This first appeared in issue #2 of 'History Notes', compiled by the late Phillip Bruce. It is reproduced here on Gwulo by kind permission of Mr Bruce's family.

From the Illustrated London News, January 23, 1858, comes an account of a Hong Kong sportsman’s expedition.

"I was asked to join a shooting party going about 30 miles up the coast of China. Croakers said, 'Don't go; you will be sure to be taken by Mandarins.' They looked ominously, and, passing their hands across their necks, showed us what we might expect.

"However at two pm on the 2nd November, 1857, we embarked on board a steamer, and away we went for the Lymoon passage. There taking in tow an armed schooner that was to protect us, and two large sampans (China boats) full of coolies to beat the bush, off we went. The tide was against us and we made but little way.

"When night came on we were just getting outside the passage. The steamer and schooner were lashed together, and a heavy swell made them knock each other about; and, although the sea and wind did all they could to keep us off a large rock, the obstinacy of the crews very nearly made a wreck of us. The steamer was rolling about too much to be pleasant, so jumping on board the schooner we were soon fast asleep, and the next morning found us running up Mirs Bay. We caught up the steamer and boats, and by noon were comfortably at anchor in a beautiful cove, the steamer inside, and the schooner close with her guns ready to protect us from the numerous pirates that are to be found here.

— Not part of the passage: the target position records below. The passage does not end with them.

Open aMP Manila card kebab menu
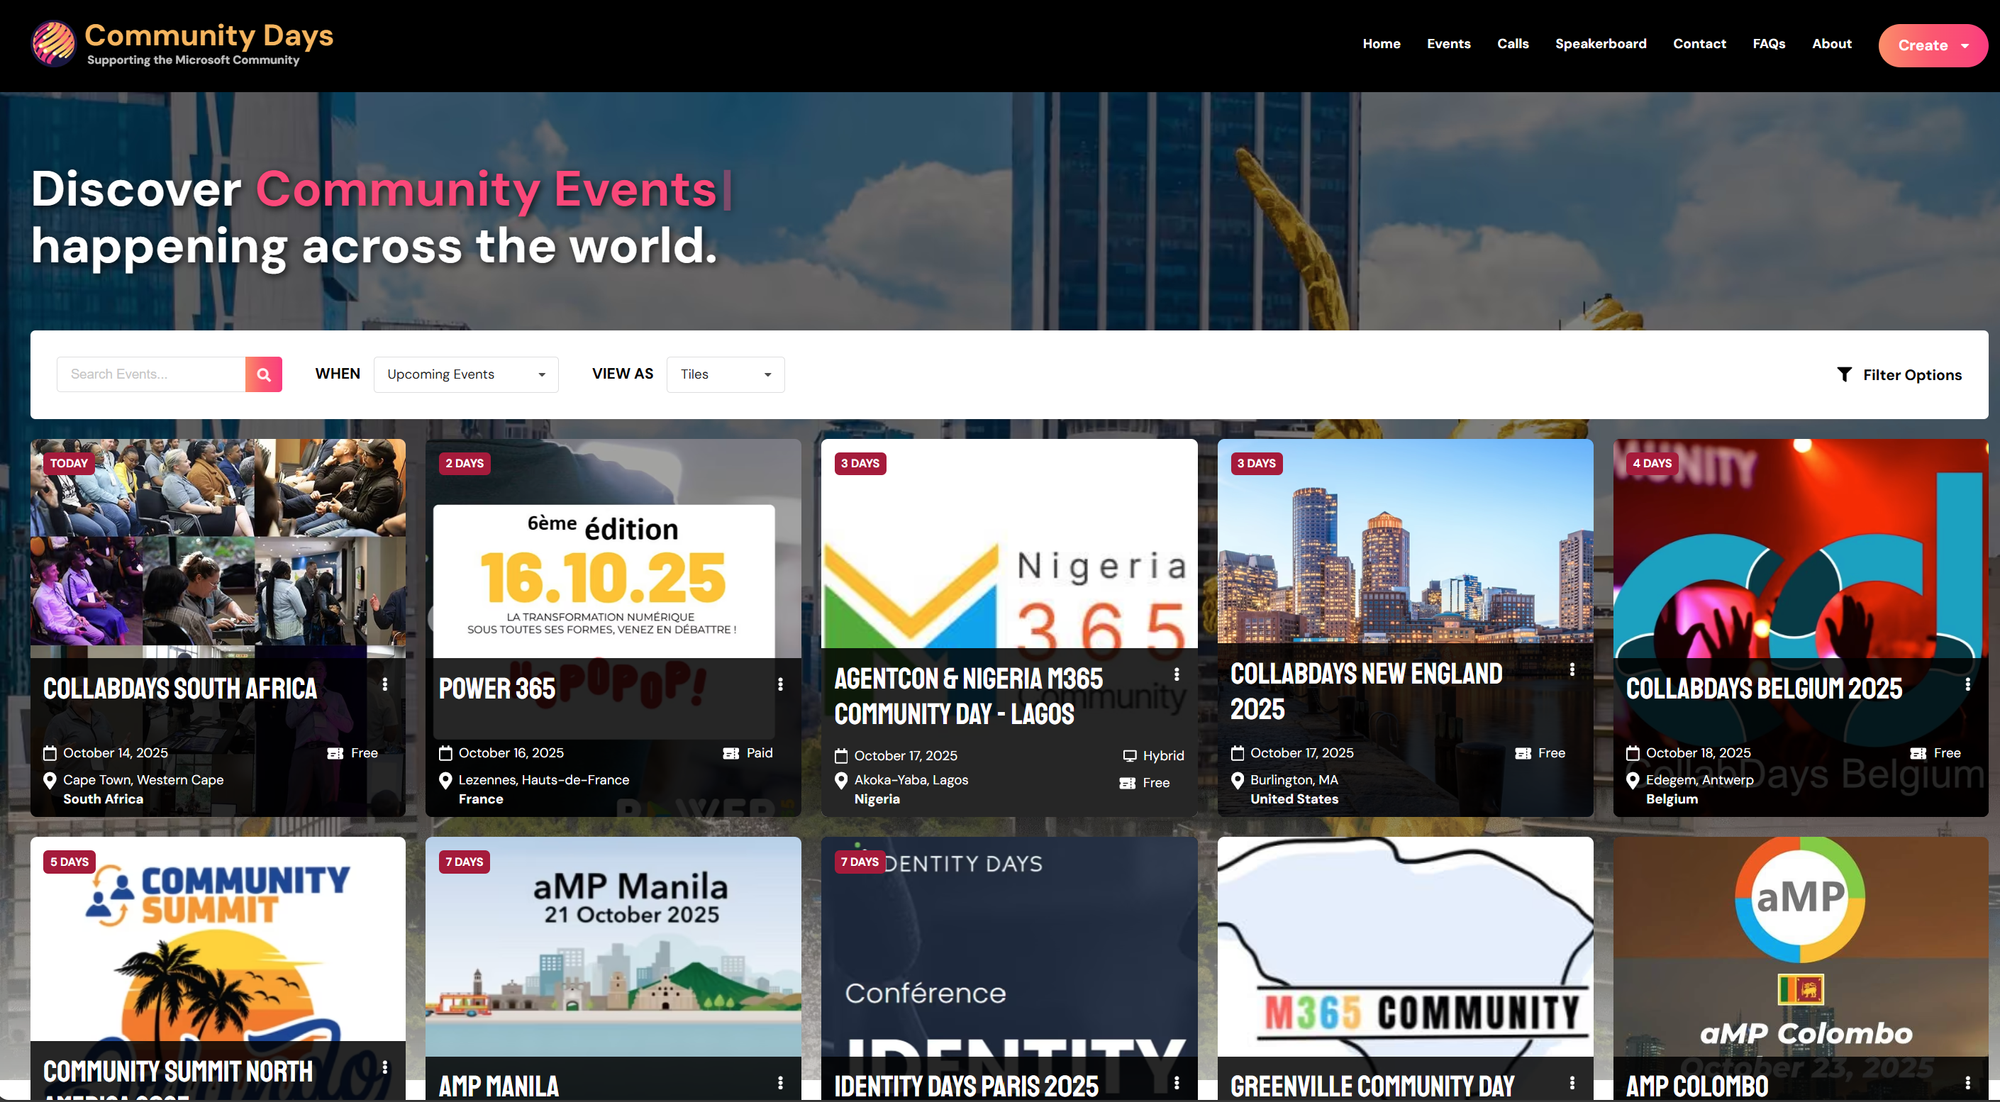Viewport: 2000px width, 1102px height. tap(780, 1083)
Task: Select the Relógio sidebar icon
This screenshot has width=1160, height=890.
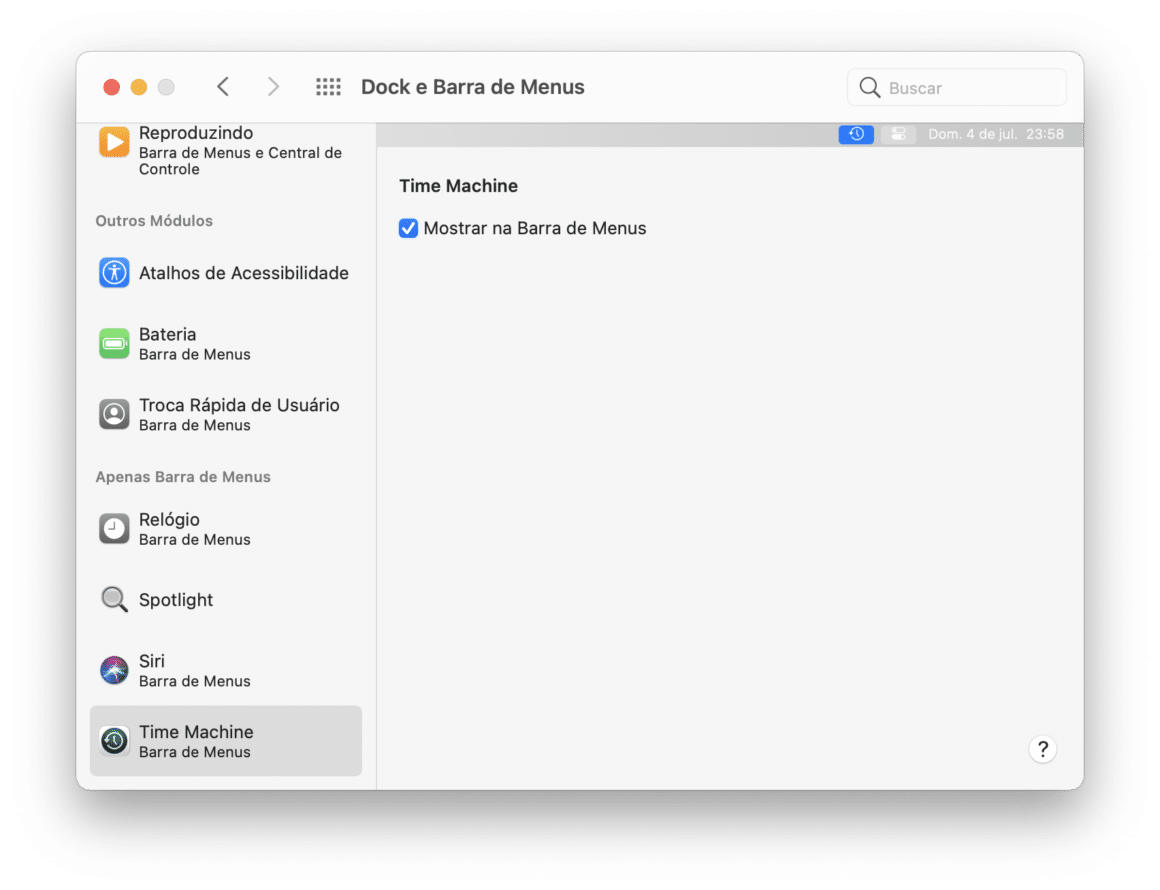Action: 113,528
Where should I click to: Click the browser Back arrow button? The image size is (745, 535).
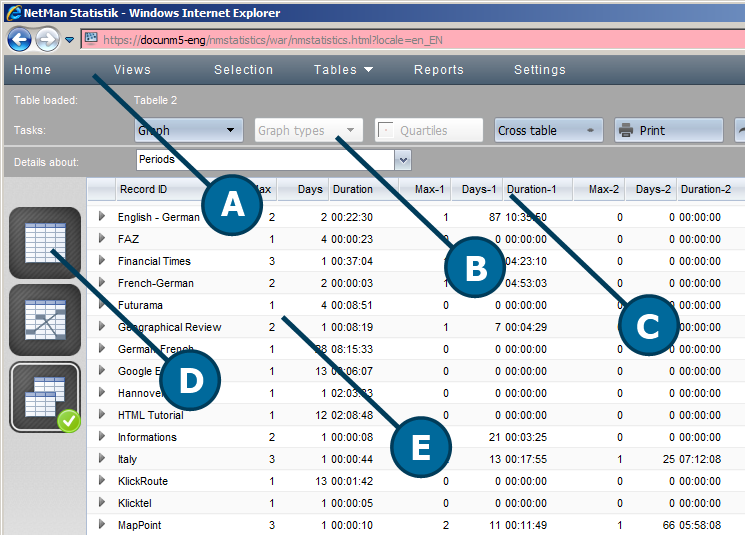(19, 40)
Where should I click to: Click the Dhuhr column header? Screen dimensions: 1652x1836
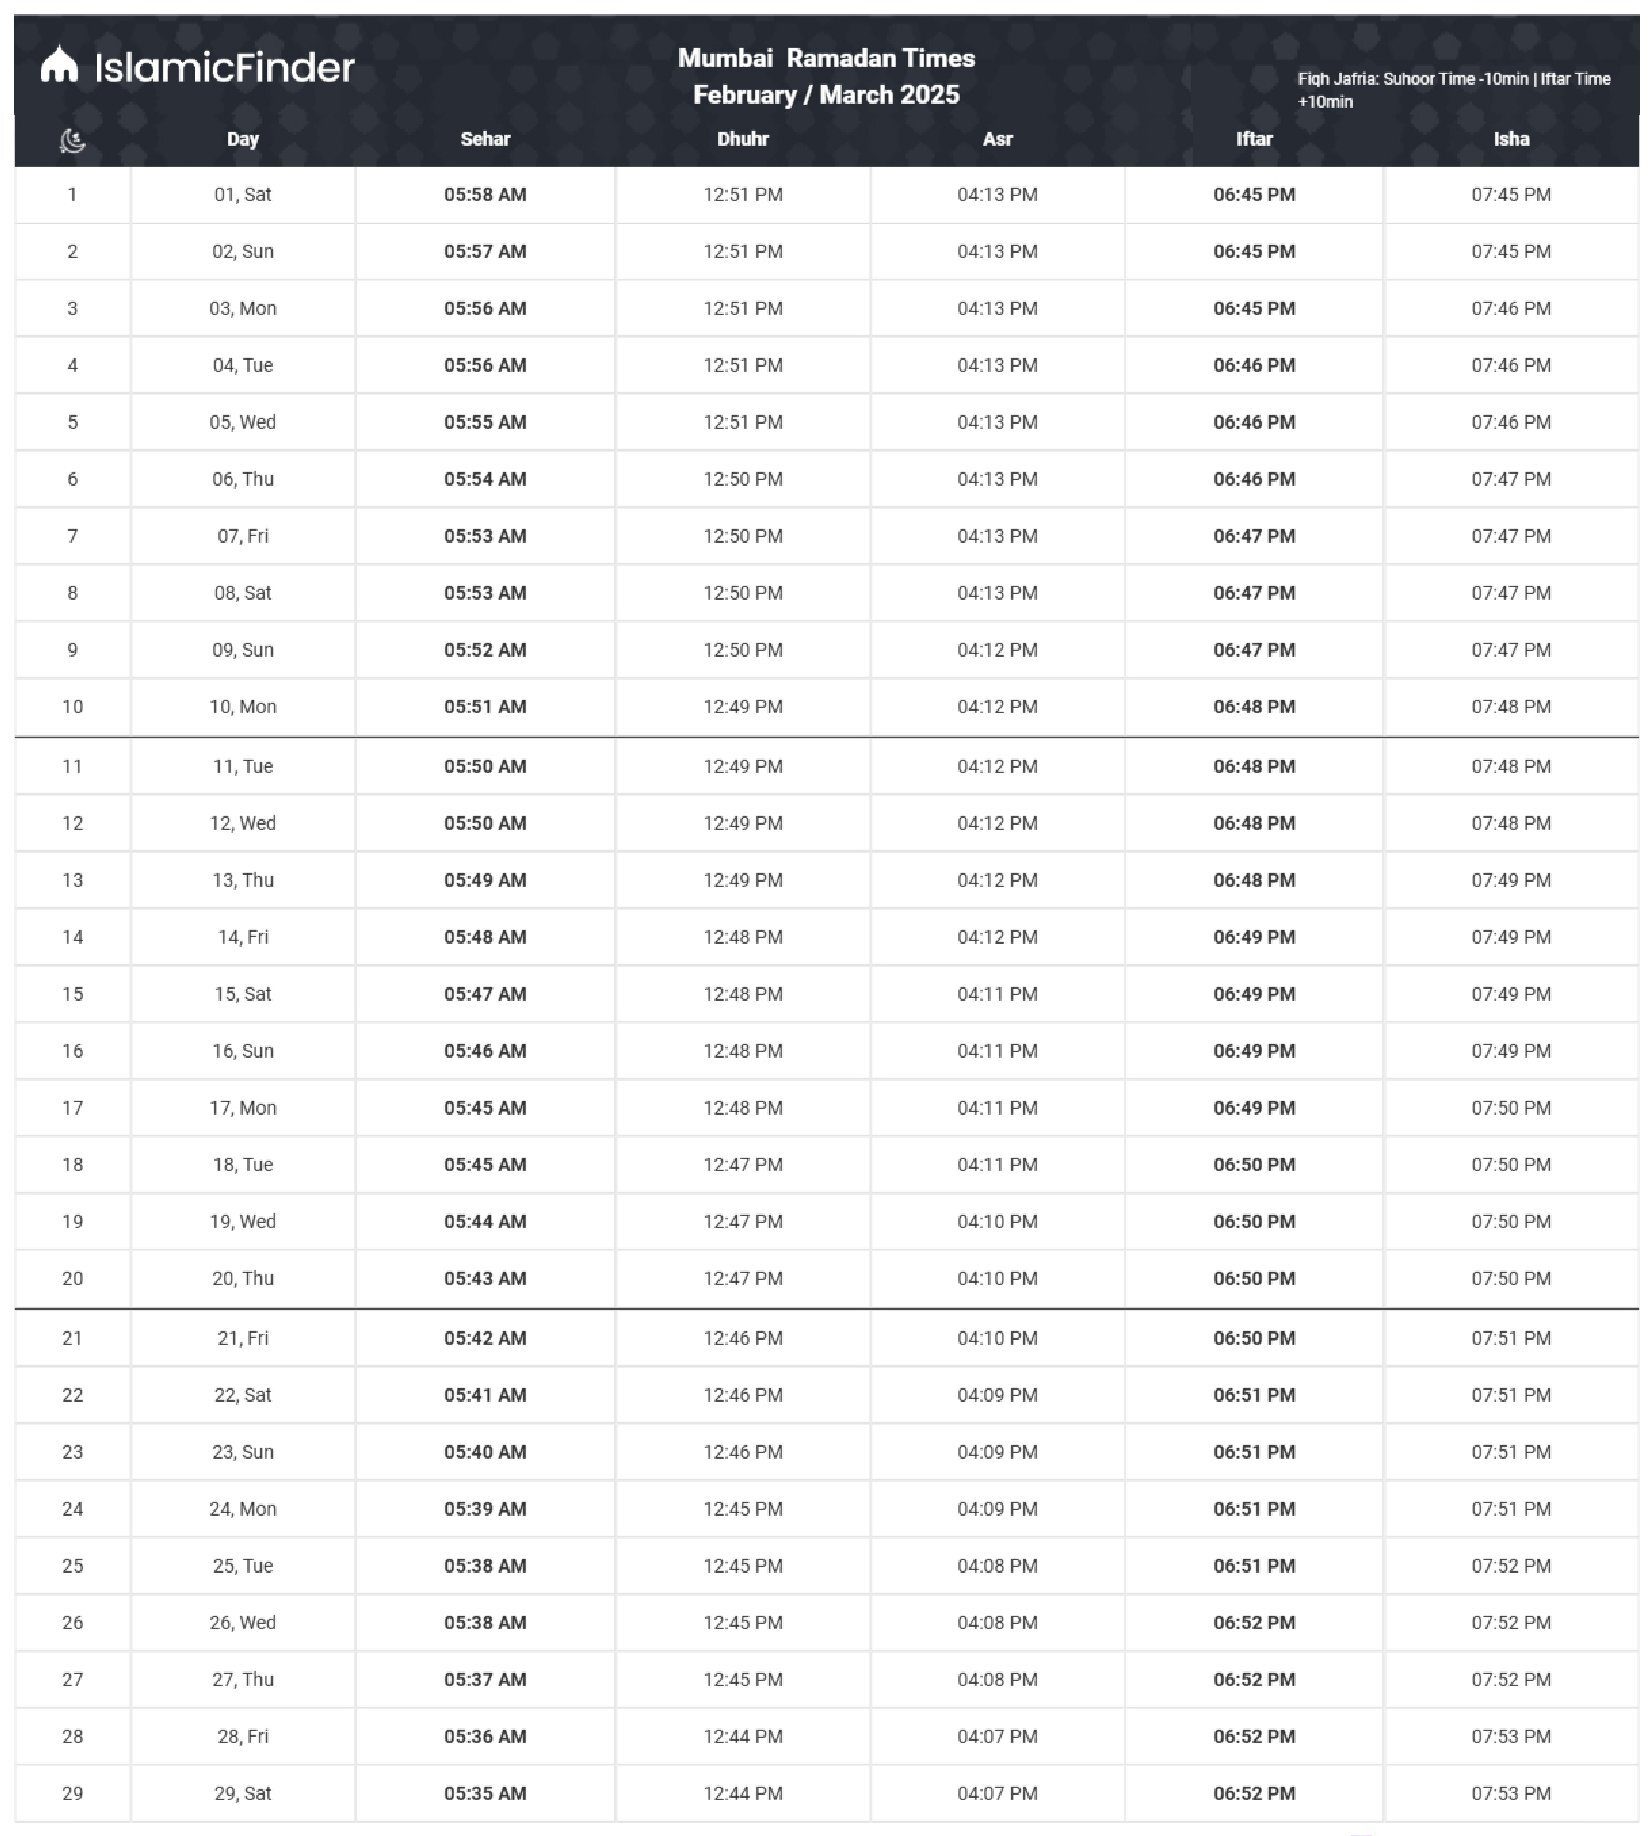(743, 139)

"We landed that evening and had a small beat for game. The villagers were civil, bringing us tea to drink, and selling anything they had - the farms, prettily situated under some sheltering hills, with large expanse of rice-fields, before them, whose ripening brown tints, shining like gold, invited peace and security, and entirely removed any fears we entertained.

"The next morning we jumped into the sampans, and by daylight were sailing away to some good place our leader had pointed out.

He had shot in China for years, and knew every nook where a pheasant might be found. Landing in chairs, and carried to the place where the sport began, to save our strength ('Menager vos forces, Messieurs,' as the guides say when you are going up Mont Blanc) we arrive at a likely hill, take a cheering cup, form our line, and away we go. Each sportsman has a China coolie to support him over the difficult slopes. The dogs are hunting ahead, wildly, the coolies beating about the bush, occasionally a pheasant rising, a running fire, and sometimes a bag would cheer us on until about ten, when the sun began to tell, and one fell off and then another; until our leader would almost give in, and, taking pity upon us, would point to some cool, shady place, where our breakfast was.

"The Chinese villagers brought out tables and stools, and seemed delighted with us. The breakfast was spread, we tried to appease our appetites; no easy work after such exercise. Some take their beer and some champagne, and some smoke a cigar, and then lay down to rest, until the coolness of the afternoon invited us again to sport. At dark we returned to the steamer, and after a slight meal were soon fast asleep.

"We shot for several days, landing at different places in our sampans, breakfasting in nice shady places, returning late on board. All pleasure here must end, and Saturday we had to return. The steamer was sent round by sea, and the party crossing the isthmus, after a delightful trip, returned to Hong Kong, their heads all right, and much pleased with the civilities they had received from the Chinese villagers."